Le bureau de Greenpeace au Liban a dressé une carte des violations environnementales afin de renseigner la population libanaise sur les problèmes des déchets industriels toxiques tout le long de la côte du pays. Afin de toucher le plus grand nombre de personnes possible, la tactique s'est concentrée sur le littoral libanais, où plus de 50% de la population réside, et où 90% de la population fréquente les plages pendant l'été. La tactique consistait à utiliser une vraie carte du Liban afin que le public puisse suivre la progression du bateau gonflable de Greenpeace alors qu'il faisait des tests sur le littoral, semaine après semaine, pour trouver des traces de déchets toxiques. Cette progression a aussi été suivie de manière détaillée par les médias et a suscité intérêt et suspense.
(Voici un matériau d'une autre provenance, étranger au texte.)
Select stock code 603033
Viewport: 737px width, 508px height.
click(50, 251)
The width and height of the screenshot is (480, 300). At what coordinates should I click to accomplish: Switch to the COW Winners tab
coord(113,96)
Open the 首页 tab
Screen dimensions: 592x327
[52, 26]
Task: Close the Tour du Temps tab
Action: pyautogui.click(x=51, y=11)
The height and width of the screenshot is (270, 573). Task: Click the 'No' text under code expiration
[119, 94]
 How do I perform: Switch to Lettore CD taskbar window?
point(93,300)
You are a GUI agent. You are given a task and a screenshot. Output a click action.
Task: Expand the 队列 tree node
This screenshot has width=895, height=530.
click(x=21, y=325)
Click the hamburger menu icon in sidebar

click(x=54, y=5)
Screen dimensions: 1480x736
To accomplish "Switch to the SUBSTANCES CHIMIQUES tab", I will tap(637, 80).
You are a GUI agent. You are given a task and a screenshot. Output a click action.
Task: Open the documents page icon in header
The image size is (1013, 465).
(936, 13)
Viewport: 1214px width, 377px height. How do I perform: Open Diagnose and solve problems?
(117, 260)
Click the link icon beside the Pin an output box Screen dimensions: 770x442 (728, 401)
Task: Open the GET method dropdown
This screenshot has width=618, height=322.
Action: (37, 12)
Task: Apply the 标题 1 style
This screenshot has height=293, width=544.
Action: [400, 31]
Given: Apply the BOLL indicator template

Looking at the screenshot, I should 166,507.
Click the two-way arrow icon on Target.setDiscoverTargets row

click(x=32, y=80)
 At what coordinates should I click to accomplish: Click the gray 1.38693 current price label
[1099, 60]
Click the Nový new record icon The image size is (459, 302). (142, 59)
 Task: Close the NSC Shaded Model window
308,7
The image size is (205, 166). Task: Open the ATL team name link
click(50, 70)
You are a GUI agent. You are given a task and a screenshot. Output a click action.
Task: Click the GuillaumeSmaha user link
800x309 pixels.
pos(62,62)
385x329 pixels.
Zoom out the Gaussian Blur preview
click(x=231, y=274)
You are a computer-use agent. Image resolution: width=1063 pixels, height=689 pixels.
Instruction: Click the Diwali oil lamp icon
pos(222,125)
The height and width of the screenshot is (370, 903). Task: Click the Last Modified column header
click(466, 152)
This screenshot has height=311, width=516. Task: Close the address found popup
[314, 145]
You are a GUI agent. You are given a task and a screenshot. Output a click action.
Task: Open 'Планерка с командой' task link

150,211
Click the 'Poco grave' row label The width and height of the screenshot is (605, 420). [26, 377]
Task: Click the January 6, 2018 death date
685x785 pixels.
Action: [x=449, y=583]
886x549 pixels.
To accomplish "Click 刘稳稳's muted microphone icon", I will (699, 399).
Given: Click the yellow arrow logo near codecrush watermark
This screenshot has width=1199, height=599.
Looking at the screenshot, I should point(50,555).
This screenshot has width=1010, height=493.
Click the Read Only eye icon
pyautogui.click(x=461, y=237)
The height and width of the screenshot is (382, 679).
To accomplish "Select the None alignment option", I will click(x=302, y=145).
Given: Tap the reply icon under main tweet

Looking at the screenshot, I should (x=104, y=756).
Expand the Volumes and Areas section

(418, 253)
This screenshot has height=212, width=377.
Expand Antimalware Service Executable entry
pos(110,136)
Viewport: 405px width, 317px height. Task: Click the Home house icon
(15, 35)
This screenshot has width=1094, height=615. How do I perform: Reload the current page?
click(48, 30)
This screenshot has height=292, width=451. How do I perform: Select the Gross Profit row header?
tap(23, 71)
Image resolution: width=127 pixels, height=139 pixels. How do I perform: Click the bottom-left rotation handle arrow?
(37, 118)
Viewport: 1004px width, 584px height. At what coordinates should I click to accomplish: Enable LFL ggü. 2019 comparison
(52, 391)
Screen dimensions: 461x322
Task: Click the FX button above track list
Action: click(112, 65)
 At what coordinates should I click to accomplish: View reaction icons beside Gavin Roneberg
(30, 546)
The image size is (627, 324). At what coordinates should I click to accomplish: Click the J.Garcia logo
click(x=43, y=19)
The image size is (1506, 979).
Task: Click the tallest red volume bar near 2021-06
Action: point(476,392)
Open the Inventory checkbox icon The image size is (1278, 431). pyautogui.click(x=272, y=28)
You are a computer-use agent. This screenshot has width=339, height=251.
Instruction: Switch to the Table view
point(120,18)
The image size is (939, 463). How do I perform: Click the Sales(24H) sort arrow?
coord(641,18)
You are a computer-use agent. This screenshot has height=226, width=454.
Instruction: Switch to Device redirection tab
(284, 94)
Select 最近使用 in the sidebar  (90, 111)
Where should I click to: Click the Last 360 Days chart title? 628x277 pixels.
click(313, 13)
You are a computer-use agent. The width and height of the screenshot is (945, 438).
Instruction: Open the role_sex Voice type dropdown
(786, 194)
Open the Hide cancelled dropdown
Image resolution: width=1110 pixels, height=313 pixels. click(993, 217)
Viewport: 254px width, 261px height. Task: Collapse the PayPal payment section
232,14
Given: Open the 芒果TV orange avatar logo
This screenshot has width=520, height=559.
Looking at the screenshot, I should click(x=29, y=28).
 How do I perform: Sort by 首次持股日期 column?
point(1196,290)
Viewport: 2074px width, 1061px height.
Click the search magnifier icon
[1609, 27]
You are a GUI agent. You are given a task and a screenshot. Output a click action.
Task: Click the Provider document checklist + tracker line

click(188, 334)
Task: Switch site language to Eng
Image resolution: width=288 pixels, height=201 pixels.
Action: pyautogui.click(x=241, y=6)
Chaque semaine, Greenpeace se rendait sur un nouveau site et sélectionnait les violations les plus graves pour les mettre en évidence. Afin de créer la carte à proprement parler, l'équipe de Greenpeace a pris son bateau gonflable sur chaque site pour faire des tests. Ceci a nécessité une équipe de soutien logistique et une équipe de soutien à terre qui suivait le bateau en cas de situation d'urgence. Le groupe possédait déjà l'équipement nécessaire pour faire les tests et s'est mis en partenariat avec une autre organisation pour que le Système d'Information Géographique (SIG) puisse créer la carte.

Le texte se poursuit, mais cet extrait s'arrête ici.